⟨

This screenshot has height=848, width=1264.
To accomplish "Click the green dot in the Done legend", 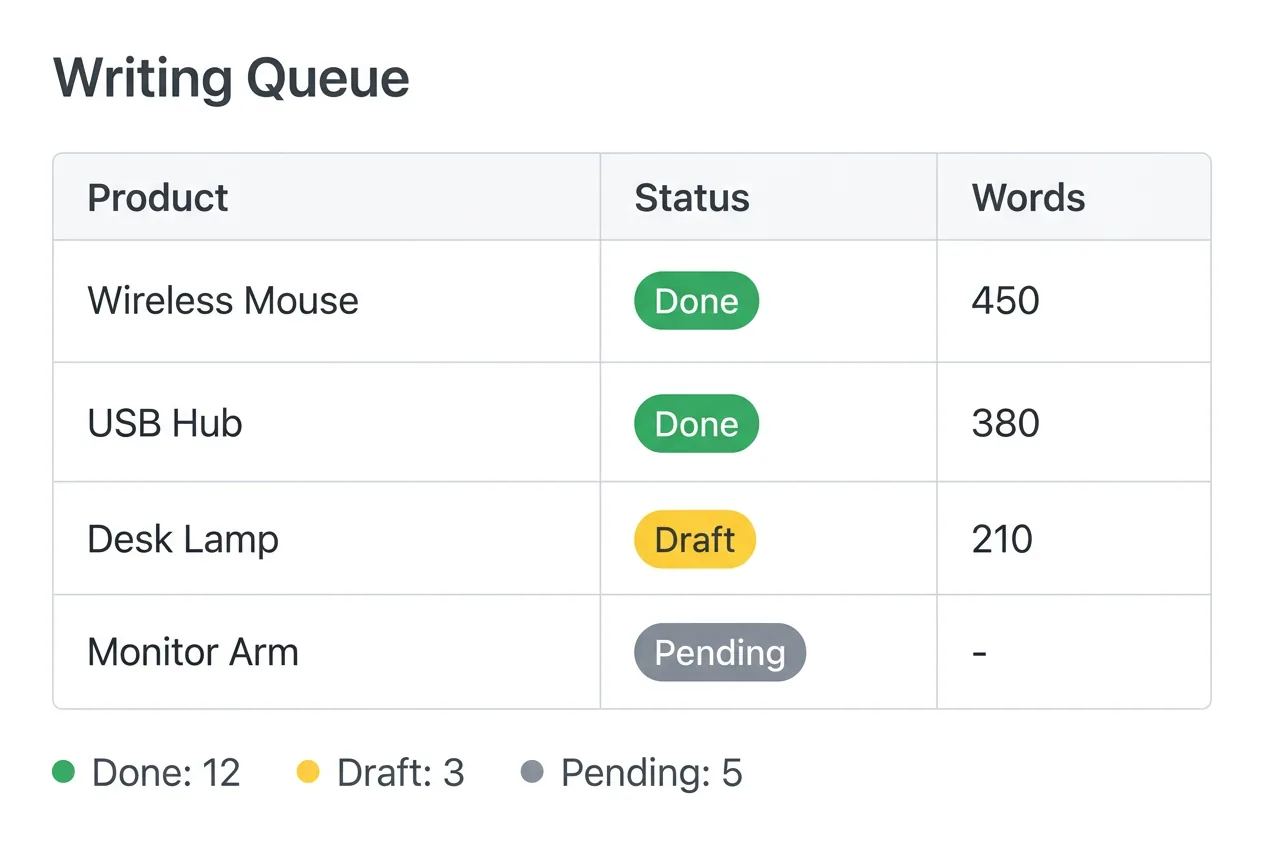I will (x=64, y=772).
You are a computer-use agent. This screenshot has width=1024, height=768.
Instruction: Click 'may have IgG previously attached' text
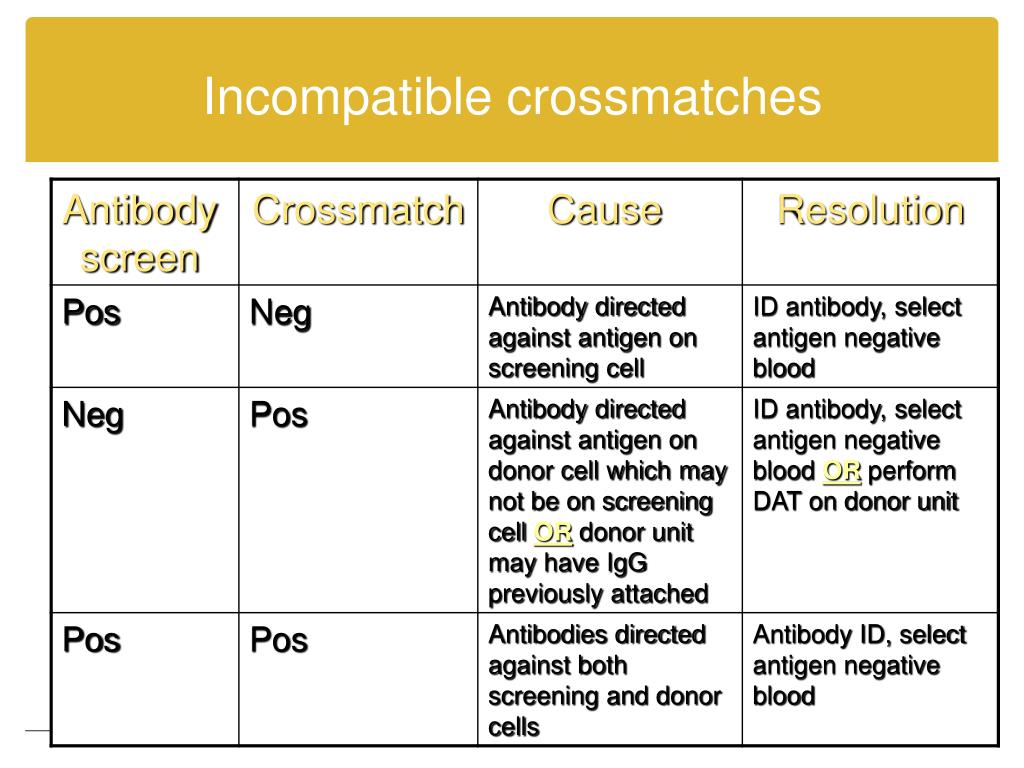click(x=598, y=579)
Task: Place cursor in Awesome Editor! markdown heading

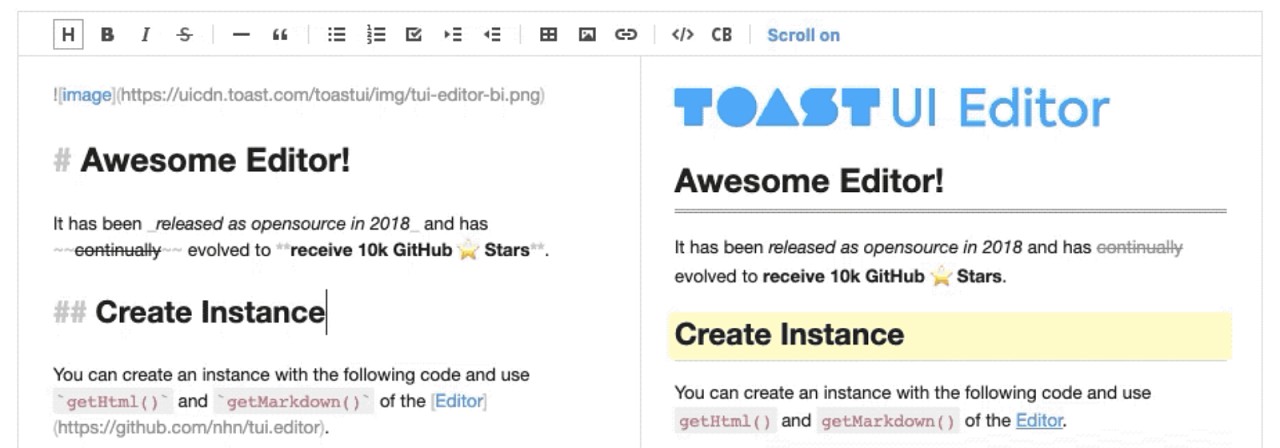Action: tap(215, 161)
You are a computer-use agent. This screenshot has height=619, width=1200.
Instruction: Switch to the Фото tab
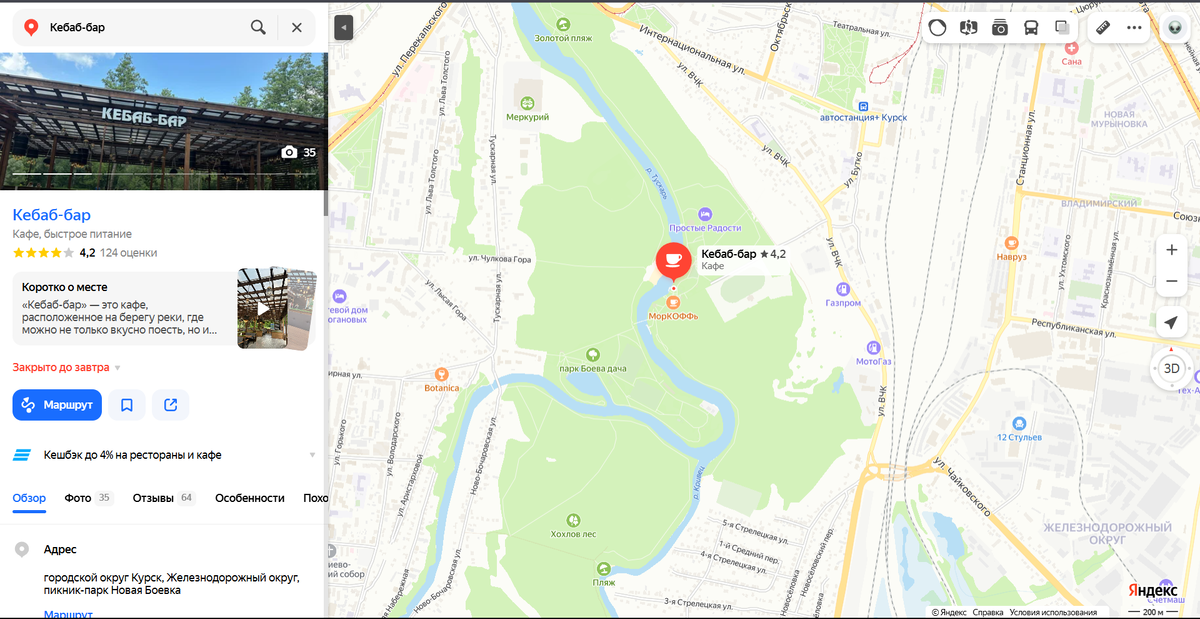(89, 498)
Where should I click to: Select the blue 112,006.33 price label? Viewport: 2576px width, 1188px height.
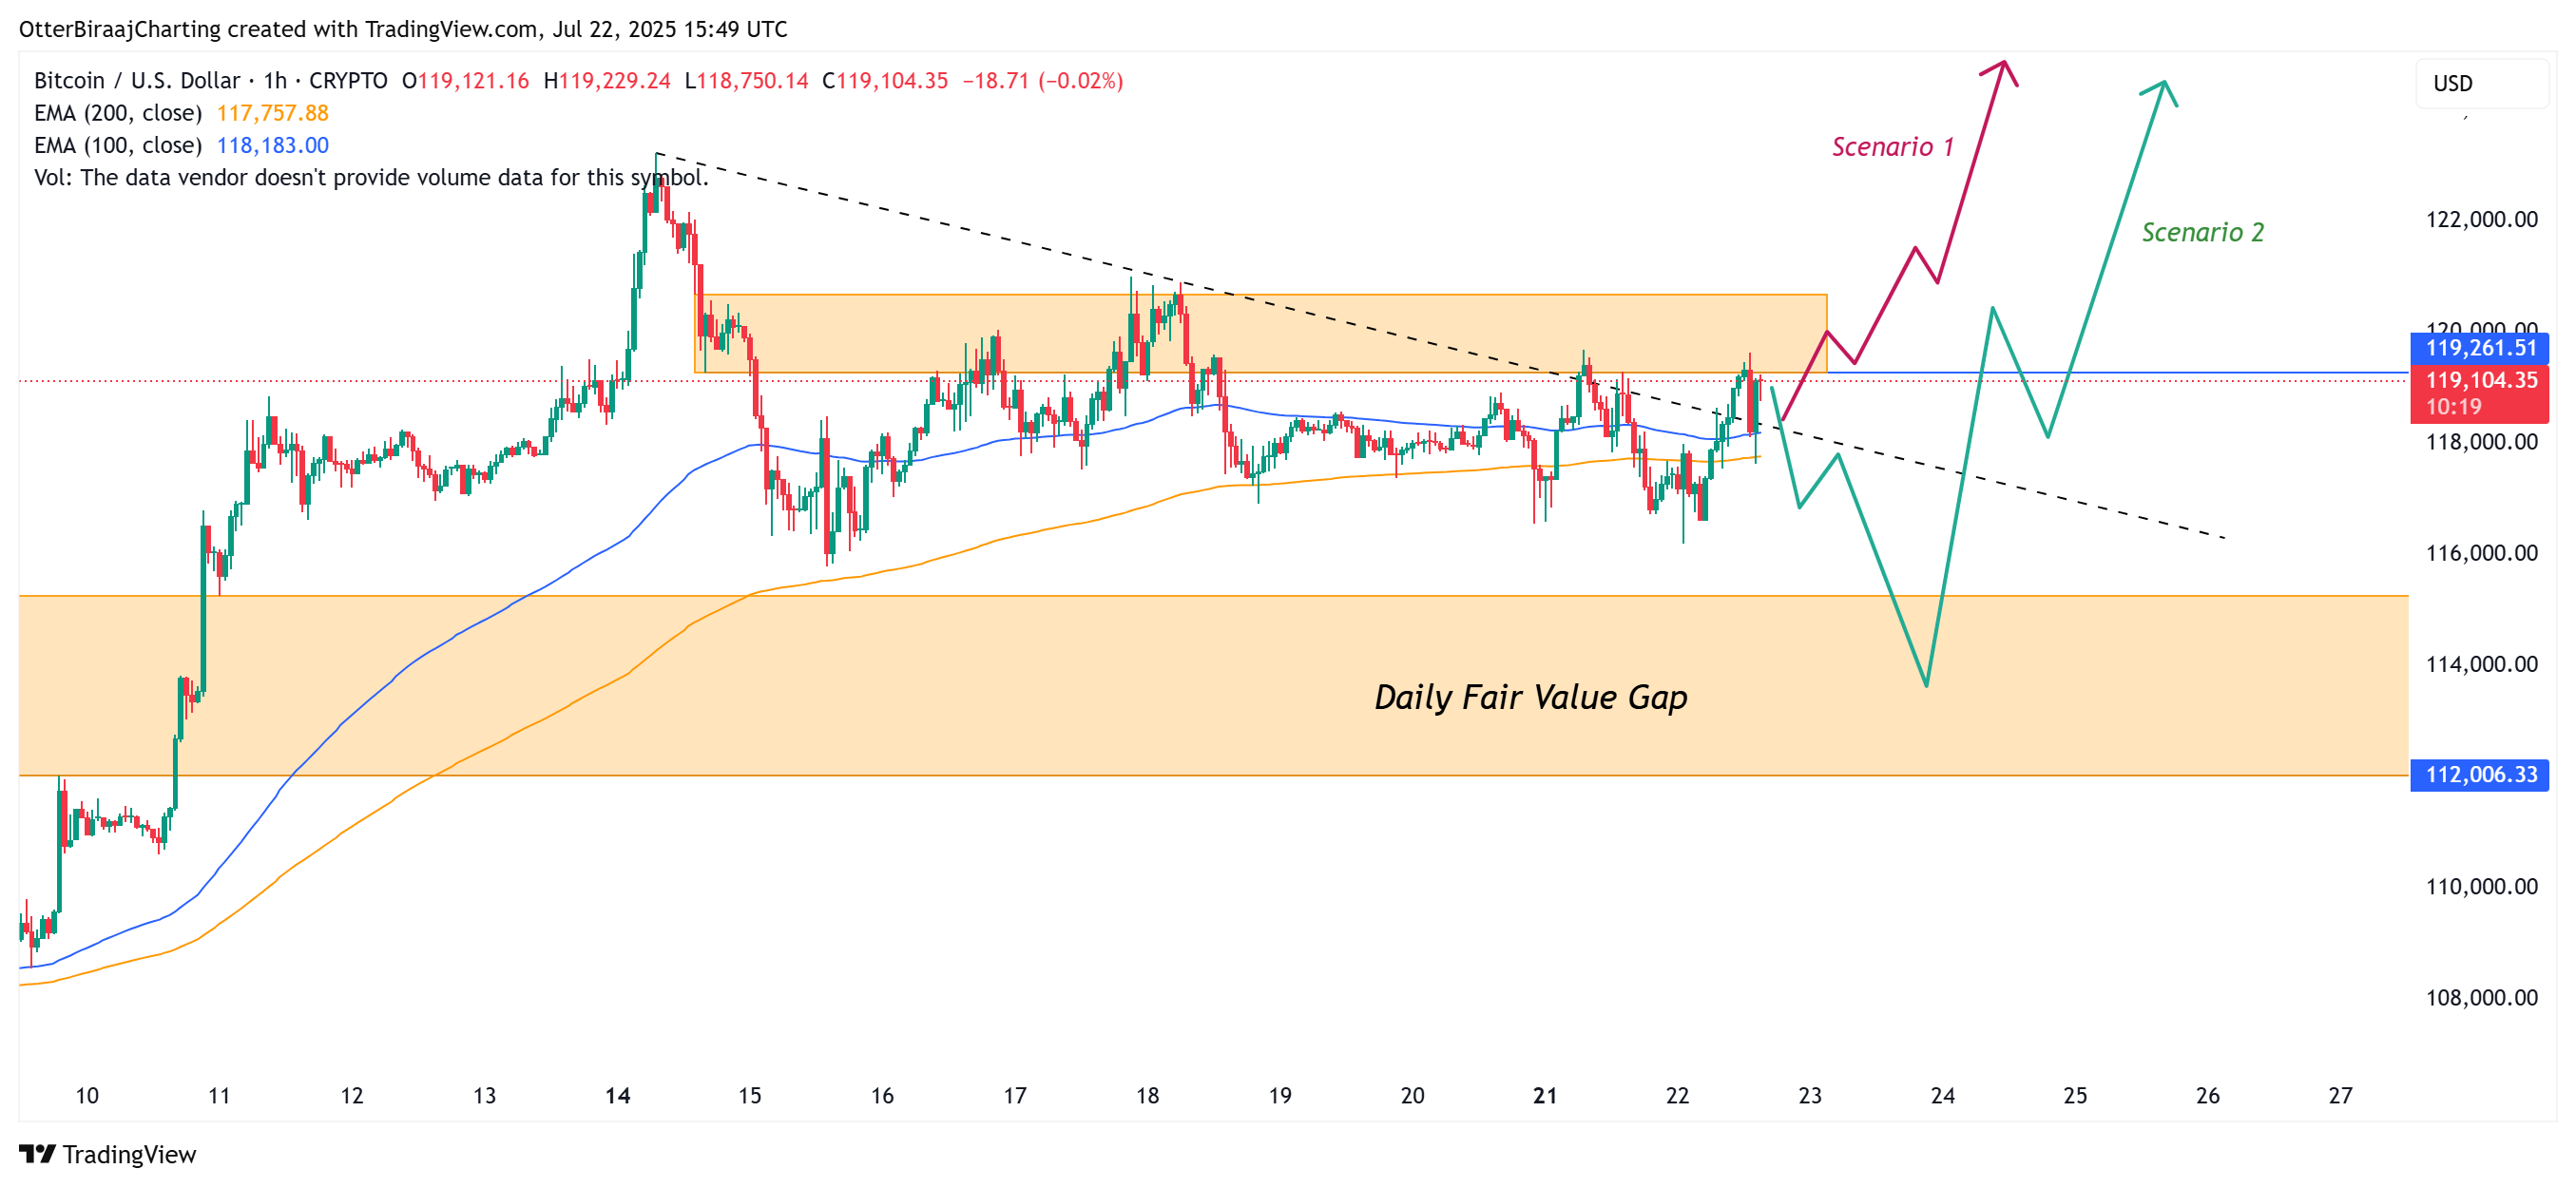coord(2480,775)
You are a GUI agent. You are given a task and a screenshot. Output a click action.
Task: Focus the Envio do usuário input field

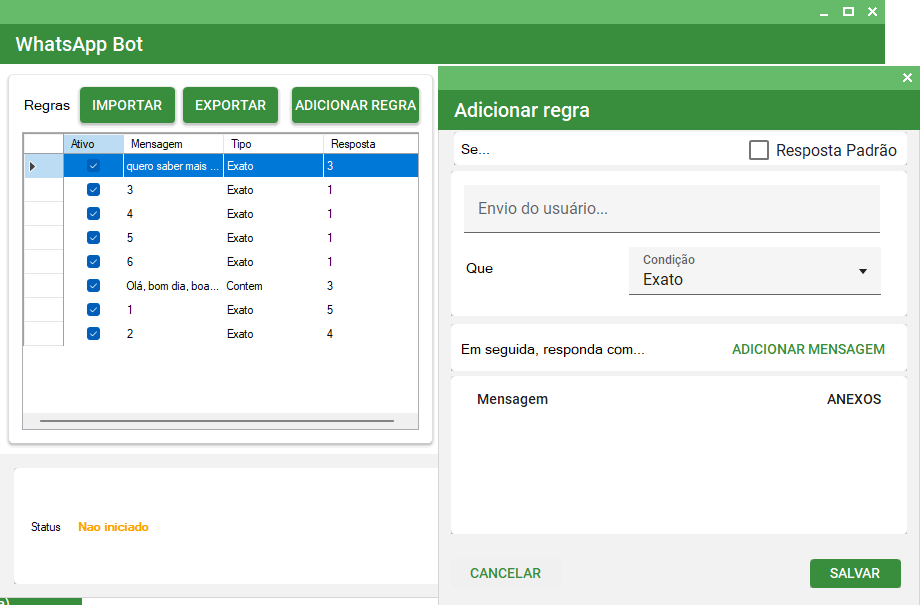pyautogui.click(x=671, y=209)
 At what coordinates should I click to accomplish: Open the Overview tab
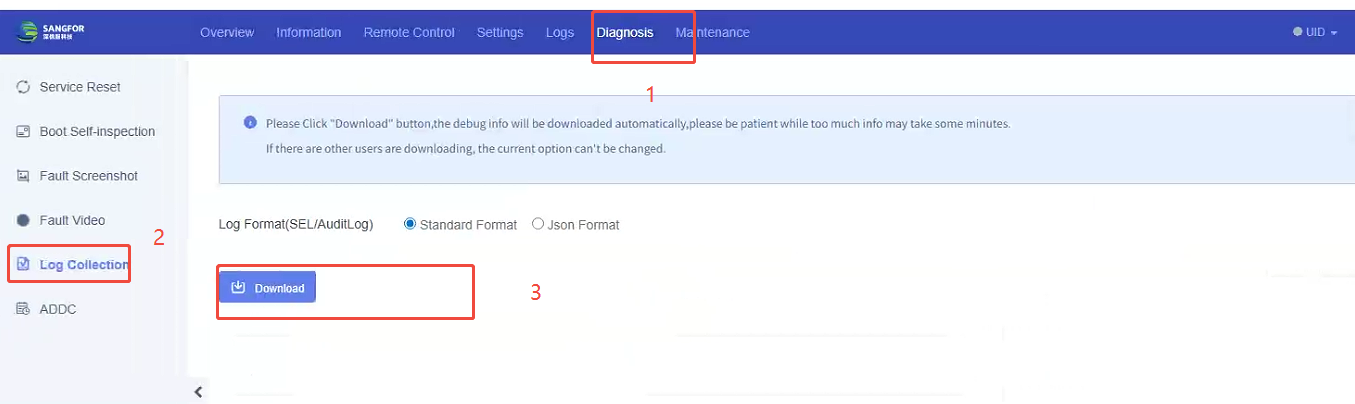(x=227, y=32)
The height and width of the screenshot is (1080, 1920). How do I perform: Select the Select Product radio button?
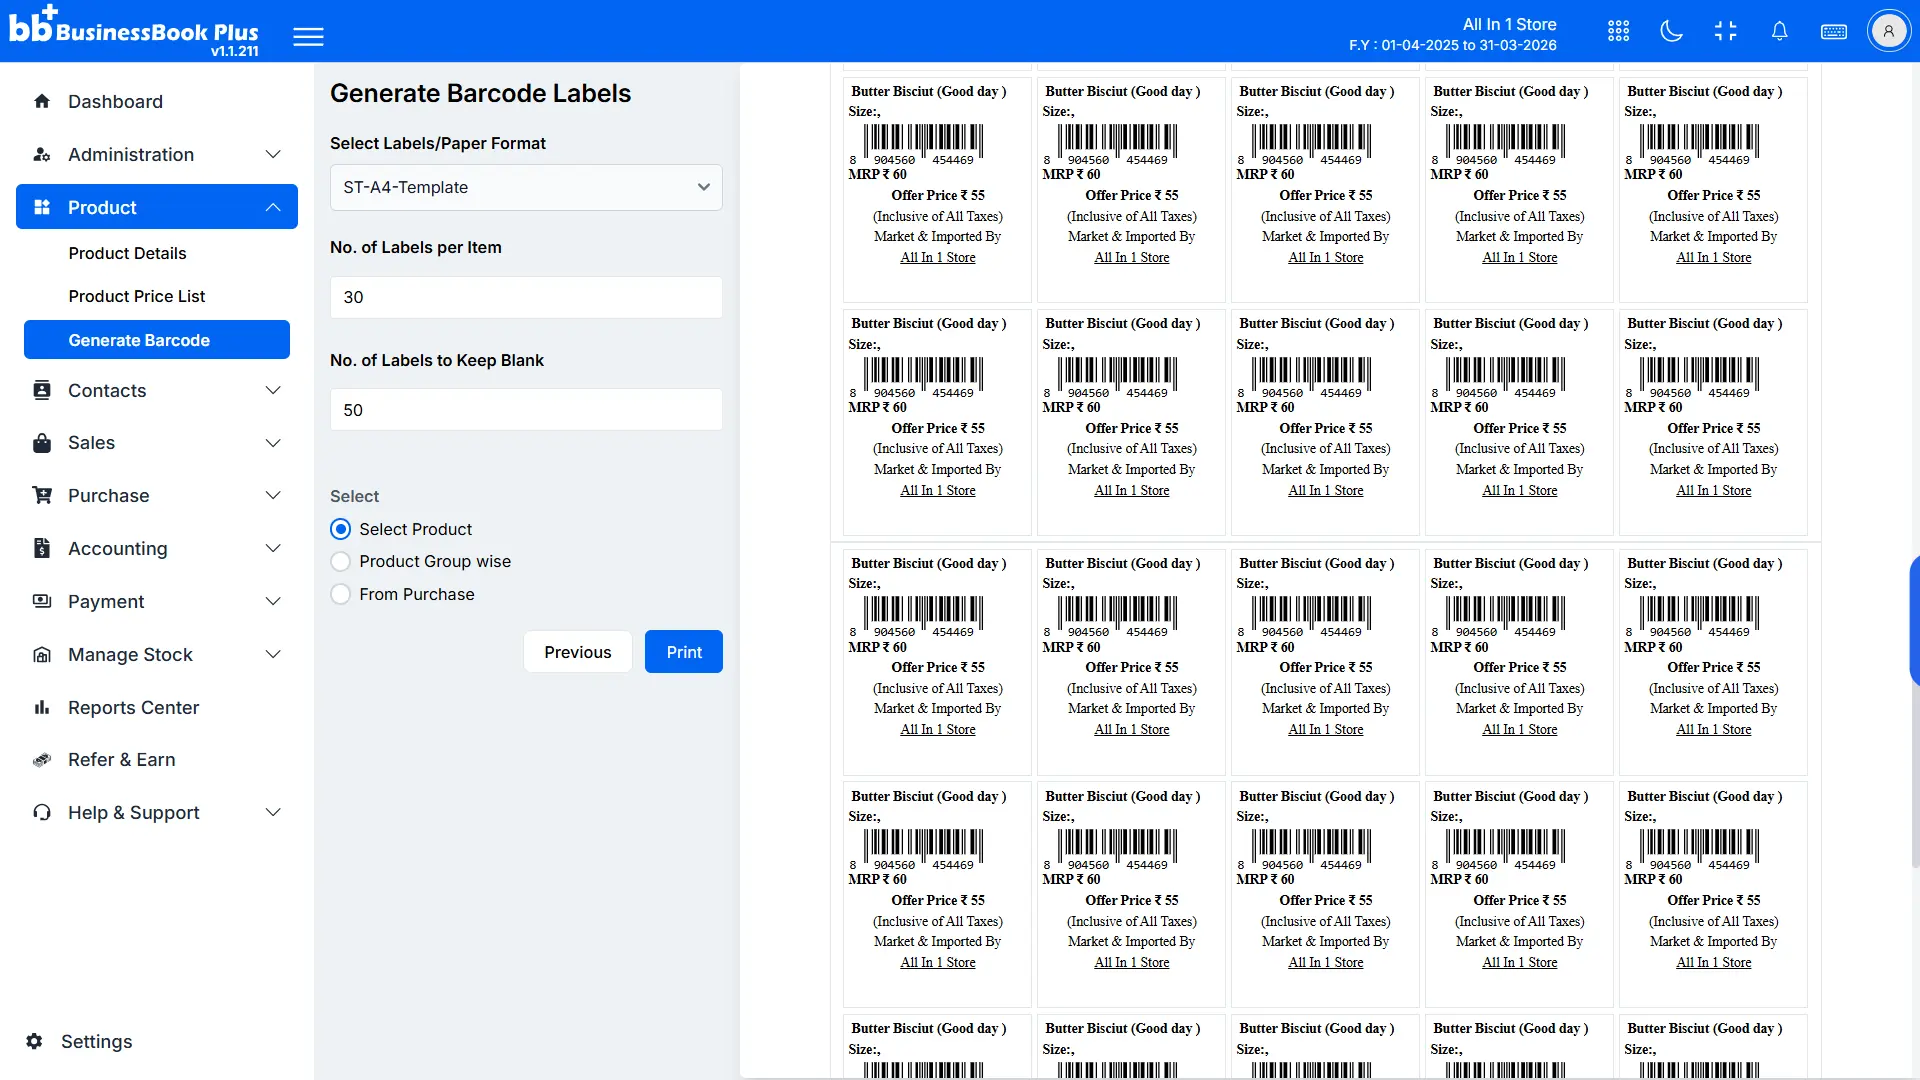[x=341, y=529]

⟩

> _WHAT YOU HAVE TO DO_
Please turn the rows from the line containing "The height and" through the end of the rows, both ends included, into a numbered list, skipping any blank lines. Leave the pictures out of your answer.

> _THE RESPONSE_
1. The height and width of the screenshot is (1080, 1920). How do I perform: Select the Select Product radio button?
2. [x=341, y=529]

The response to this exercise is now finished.